— Миллионы… Еще миллионы…
Месяцы проходили. Геллерт ни в чем не изменил установленный жизненный порядок. Огромное состояние скорее пугало его, так как он весьма опасался за нерушимое доныне спокойствие своей души.
Чувство признательности отнюдь не уменьшилось: он создал своего рода культ великодушного кузена, благоговейно хранил его любимые книги, поставил его курительные трубки в особый стеклянный шкапчик, который охотно бы разукрасил цветами, как могилу.
Так прошел год.
Когда он проснулся в первое воскресенье четыредесятницы, первой мыслью была мысль о Пассеру. Он даже прослезился.
— Год тому назад он приехал просить приюта.
Геллерт настолько проникся драгоценным воспоминанием, что даже заказал Катрин точное меню того незабвенного воскресенья: на обед — кролик под луковым соусом и апельсиновое суфле, на ужин — рыбный паштет и нежное куриное крылышко.
Он мысленно фиксировал похожие подробности этих двух дней: запах дешевого вина у церковного старосты Пласа, вкус сухих бриошей за чаем в четыре часа, вновь выигранные пятнадцать су в гостях у тети Матильды, огорчение мадам Корнель и жадное поглощение оной анисовых печений и ореховой воды.
Вечером он расположился у настольной лампы и разжег трубку, набитую голландским табаком.
— Точно такой же вечер, — прошептал он, — и моросит мелкий дождь.

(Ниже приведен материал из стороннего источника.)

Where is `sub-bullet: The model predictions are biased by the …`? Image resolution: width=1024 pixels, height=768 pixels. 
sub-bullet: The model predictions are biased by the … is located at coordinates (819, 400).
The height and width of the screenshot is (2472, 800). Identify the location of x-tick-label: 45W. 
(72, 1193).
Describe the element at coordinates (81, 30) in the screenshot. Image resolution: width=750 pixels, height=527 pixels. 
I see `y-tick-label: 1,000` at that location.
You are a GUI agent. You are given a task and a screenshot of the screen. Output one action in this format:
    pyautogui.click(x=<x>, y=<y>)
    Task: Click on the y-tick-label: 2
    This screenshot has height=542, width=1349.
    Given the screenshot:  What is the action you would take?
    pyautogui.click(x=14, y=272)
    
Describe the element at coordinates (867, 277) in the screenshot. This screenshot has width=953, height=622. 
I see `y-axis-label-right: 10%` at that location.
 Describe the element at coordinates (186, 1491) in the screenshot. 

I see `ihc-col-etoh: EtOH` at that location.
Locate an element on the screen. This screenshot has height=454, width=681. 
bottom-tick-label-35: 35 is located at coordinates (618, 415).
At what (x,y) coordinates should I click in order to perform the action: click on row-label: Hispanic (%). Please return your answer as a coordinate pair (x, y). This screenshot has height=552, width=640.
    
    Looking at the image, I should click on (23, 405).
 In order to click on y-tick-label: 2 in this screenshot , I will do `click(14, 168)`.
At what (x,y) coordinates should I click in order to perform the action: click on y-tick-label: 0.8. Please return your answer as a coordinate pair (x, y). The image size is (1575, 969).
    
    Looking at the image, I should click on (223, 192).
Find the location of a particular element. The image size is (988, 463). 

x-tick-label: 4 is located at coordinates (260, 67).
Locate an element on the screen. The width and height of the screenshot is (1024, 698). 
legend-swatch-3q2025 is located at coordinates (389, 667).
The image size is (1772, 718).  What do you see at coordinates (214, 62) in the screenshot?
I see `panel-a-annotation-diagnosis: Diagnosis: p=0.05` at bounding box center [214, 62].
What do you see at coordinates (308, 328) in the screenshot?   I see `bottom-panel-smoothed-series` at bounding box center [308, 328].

В этот час прозвонил колокол… да…
И здесь гулкий бронзовый звон разбил сумрак старинного дома.
Жоан Геллерт вскочил с диким воплем. Неужели сейчас лампа осветит безобразное лицо кузена Пассеру, который снова спросит рому и снова расскажет невероятную историю?
Нет. Это явился старый Барнабе, весьма разгневанный.
— Прошу прощения, месье. Проклятые мальчишки дергают колокол. В конце концов, я пожалуюсь месье мэру.
Жоан Геллерт облегченно вздохнул и благородно заступился за шалунов.
— Оставьте, Барнабе. Надо принять во внимание молодость преступников.
Словно бы неумолимые клещи отпустили сердце: на радостях Жоан открыл поставец с напитками, достал наудачу какой-то графин и налил полный стакан.
Это был ром.
Он никогда не пил рома и новая схожая подробность слегка обеспокоила его. Тем не менее, в память о кузене Пассеру, он выпил, и, войдя во вкус, налил еще стакан.
С непривычки он сразу ощутил головокружение, тщательно загасил трубку и, откинувшись в глубоком кресле, задремал.
Сон отличался легкостью и непостоянством, так как он проснулся от бумажного шелеста: ему показалось, что перелистывают книгу.
Он не очень-то любил чтение, и книги редко покидали библиотечные полки; сейчас он протер глаза, еще раз протер, но реальность была неоспорима: на столе, где оставались только лампа и пепельница, лежала раскрытая книга.